The humour in this film is excruciatingly uncomfortable; not because it isn’t funny – it is – but because it so accurately portrays the kind of creeping friction that you only find in a long term relationship. It’s not so much that there are funny lines but rather that we laugh or, more often, smile knowingly to ourselves at the authenticity of the look or the body language that reveals the lie in a "What’s the matter?" "Nothing" exchange.
It would be easy to characterize Force Majeure as an exploration into the foibles of a handsome, confident and well-to-do husband and father who turns out to have feet of clay. But it’s more than that. It’s an essay in how relaxed and leisurely time away from the constancy of a hectic life can, rather than being restorative, provide the space and time for us to properly see the nagging faults and failures we all try to keep from each other. For Ebba, her dissatisfaction is fuelled by her encounters with a woman she befriends in the bar who describes how well her open marriage works as she flirts with the younger man she’s picked up on the ski slopes. For Tomas, his failings are only accentuated by the clumsy attempts at assistance from his friend who arrives on Day 3 with a much younger girl on his arm.

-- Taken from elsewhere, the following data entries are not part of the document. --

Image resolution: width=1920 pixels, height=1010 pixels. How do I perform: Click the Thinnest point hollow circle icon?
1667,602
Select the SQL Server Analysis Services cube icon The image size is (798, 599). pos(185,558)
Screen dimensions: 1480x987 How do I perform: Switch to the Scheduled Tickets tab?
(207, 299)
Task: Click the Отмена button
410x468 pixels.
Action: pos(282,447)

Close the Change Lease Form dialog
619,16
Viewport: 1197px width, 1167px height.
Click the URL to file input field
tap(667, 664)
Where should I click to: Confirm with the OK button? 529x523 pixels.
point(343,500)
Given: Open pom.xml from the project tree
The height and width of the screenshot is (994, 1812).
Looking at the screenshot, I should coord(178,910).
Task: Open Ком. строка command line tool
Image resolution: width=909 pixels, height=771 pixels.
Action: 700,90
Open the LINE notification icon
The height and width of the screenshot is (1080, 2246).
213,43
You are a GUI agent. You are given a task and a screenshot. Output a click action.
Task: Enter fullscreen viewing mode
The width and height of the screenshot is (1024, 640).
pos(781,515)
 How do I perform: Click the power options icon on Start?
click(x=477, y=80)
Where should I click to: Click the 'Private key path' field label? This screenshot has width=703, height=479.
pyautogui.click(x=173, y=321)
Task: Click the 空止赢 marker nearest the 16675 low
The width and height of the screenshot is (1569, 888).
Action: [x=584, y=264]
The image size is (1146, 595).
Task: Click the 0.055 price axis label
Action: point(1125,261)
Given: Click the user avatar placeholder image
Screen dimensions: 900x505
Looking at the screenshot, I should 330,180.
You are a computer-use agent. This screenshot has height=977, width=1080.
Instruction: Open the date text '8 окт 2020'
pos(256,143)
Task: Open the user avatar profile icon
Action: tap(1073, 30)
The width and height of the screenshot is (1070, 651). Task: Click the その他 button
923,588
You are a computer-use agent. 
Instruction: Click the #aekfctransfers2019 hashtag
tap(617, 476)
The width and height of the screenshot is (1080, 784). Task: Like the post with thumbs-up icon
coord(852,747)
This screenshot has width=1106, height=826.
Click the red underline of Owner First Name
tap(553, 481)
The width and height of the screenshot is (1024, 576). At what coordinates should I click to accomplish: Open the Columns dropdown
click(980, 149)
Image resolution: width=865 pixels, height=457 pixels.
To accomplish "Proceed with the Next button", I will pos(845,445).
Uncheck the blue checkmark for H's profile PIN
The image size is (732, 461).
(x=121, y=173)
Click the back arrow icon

Despite being so observationally sharp and perceptive, the film begins to sag by Day 5. It starts to feel like we’re going over the same territory and there’s a risk that it won’t sustain itself for all of its two hour running time. When the Final Day slide comes onto the screen it’s somewhat of a relief. Thankfully, though, the shift in focus to the family’s departure brings a new energy that allows us to forgive that erstwhile shortcoming as we follow them on an inexplicably bizarre bus ride down the mountainside towards the film’s unresolved but strangely satisfying end.
FYI: “Force majeure” is a legal term used in contract law to frees both parties from liability or obligation when an extraordinary event or circumstance beyond the control of the parties, prevents one or both parties from fulfilling their obligations under the contract.